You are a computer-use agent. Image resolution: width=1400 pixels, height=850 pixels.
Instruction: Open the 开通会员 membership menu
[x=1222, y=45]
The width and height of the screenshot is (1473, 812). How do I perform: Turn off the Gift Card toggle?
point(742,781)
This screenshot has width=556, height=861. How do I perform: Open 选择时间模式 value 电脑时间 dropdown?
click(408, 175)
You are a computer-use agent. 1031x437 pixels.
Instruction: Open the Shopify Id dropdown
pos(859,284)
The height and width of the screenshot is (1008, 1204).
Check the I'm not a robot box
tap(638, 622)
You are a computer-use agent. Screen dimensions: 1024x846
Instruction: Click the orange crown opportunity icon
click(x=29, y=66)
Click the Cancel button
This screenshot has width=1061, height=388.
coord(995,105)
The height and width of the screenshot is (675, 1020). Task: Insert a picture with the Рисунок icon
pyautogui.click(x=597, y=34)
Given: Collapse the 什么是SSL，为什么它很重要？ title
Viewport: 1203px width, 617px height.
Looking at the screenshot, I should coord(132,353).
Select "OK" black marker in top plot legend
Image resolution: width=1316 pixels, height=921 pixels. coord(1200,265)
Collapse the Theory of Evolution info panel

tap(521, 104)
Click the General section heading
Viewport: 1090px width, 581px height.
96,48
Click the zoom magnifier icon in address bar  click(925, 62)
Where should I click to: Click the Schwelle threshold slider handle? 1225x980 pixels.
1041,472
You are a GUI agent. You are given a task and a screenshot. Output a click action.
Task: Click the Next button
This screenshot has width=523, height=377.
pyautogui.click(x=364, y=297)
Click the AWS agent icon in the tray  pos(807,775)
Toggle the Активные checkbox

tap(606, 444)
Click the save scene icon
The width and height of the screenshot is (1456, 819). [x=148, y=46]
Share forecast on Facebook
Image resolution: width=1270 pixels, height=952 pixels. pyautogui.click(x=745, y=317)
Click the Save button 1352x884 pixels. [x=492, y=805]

++++

▶ YOUR INSTRUCTIONS
Please take the whole listing and write it out exactly.

▶ WRITTEN REPLY
You are a computer-use agent. Image resolution: width=1400 pixels, height=850 pixels.
Instruction: Open the 开通会员 membership menu
[x=1222, y=45]
The width and height of the screenshot is (1473, 812). How do I perform: Turn off the Gift Card toggle?
point(742,781)
This screenshot has width=556, height=861. How do I perform: Open 选择时间模式 value 电脑时间 dropdown?
click(408, 175)
You are a computer-use agent. 1031x437 pixels.
Instruction: Open the Shopify Id dropdown
pos(859,284)
The height and width of the screenshot is (1008, 1204).
Check the I'm not a robot box
tap(638, 622)
You are a computer-use agent. Screen dimensions: 1024x846
Instruction: Click the orange crown opportunity icon
click(x=29, y=66)
Click the Cancel button
This screenshot has width=1061, height=388.
coord(995,105)
The height and width of the screenshot is (675, 1020). Task: Insert a picture with the Рисунок icon
pyautogui.click(x=597, y=34)
Given: Collapse the 什么是SSL，为什么它很重要？ title
Viewport: 1203px width, 617px height.
Looking at the screenshot, I should coord(132,353).
Select "OK" black marker in top plot legend
Image resolution: width=1316 pixels, height=921 pixels. coord(1200,265)
Collapse the Theory of Evolution info panel

tap(521, 104)
Click the General section heading
Viewport: 1090px width, 581px height.
96,48
Click the zoom magnifier icon in address bar  click(925, 62)
Where should I click to: Click the Schwelle threshold slider handle? 1225x980 pixels.
1041,472
You are a GUI agent. You are given a task and a screenshot. Output a click action.
Task: Click the Next button
This screenshot has width=523, height=377.
pyautogui.click(x=364, y=297)
Click the AWS agent icon in the tray  pos(807,775)
Toggle the Активные checkbox

tap(606, 444)
Click the save scene icon
The width and height of the screenshot is (1456, 819). [x=148, y=46]
Share forecast on Facebook
Image resolution: width=1270 pixels, height=952 pixels. pyautogui.click(x=745, y=317)
Click the Save button 1352x884 pixels. [x=492, y=805]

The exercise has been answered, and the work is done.